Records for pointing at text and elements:
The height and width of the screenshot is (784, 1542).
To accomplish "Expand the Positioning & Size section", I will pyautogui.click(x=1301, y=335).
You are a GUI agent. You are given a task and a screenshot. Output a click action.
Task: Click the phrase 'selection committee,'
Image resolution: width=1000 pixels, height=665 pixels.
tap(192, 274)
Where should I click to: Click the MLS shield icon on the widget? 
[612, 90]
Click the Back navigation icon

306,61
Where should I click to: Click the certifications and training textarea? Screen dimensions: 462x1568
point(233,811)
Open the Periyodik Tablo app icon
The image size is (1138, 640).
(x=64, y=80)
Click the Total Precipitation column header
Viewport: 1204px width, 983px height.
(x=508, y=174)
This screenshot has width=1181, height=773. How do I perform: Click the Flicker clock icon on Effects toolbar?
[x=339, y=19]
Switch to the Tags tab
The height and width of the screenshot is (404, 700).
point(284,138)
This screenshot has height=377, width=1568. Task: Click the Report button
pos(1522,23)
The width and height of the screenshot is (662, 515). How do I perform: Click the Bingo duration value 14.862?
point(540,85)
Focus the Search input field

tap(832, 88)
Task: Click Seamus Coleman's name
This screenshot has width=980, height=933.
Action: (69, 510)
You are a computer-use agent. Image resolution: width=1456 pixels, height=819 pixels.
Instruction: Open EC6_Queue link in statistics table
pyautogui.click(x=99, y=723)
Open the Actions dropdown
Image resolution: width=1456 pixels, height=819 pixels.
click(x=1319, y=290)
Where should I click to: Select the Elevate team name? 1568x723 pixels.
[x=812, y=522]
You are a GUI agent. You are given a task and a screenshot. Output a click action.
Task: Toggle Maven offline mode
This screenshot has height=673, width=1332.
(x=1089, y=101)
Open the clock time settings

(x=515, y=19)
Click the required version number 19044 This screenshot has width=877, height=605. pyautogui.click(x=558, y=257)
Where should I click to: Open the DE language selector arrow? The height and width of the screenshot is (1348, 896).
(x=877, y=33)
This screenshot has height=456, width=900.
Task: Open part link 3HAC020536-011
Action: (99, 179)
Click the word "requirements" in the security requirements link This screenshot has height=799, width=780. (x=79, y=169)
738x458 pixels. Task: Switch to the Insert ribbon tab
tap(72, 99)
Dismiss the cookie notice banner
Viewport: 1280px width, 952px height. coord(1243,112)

Task statement: Take the lines of the records from the one containing "Switch to the Tags tab" through the one containing "Action: (69, 510)", and reproduce them with "Search input field" changed to "Search text box", leaving everything else unchanged.

Result below:
Switch to the Tags tab
The height and width of the screenshot is (404, 700).
point(284,138)
This screenshot has height=377, width=1568. Task: Click the Report button
pos(1522,23)
The width and height of the screenshot is (662, 515). How do I perform: Click the Bingo duration value 14.862?
point(540,85)
Focus the Search text box

tap(832, 88)
Task: Click Seamus Coleman's name
This screenshot has width=980, height=933.
Action: (69, 510)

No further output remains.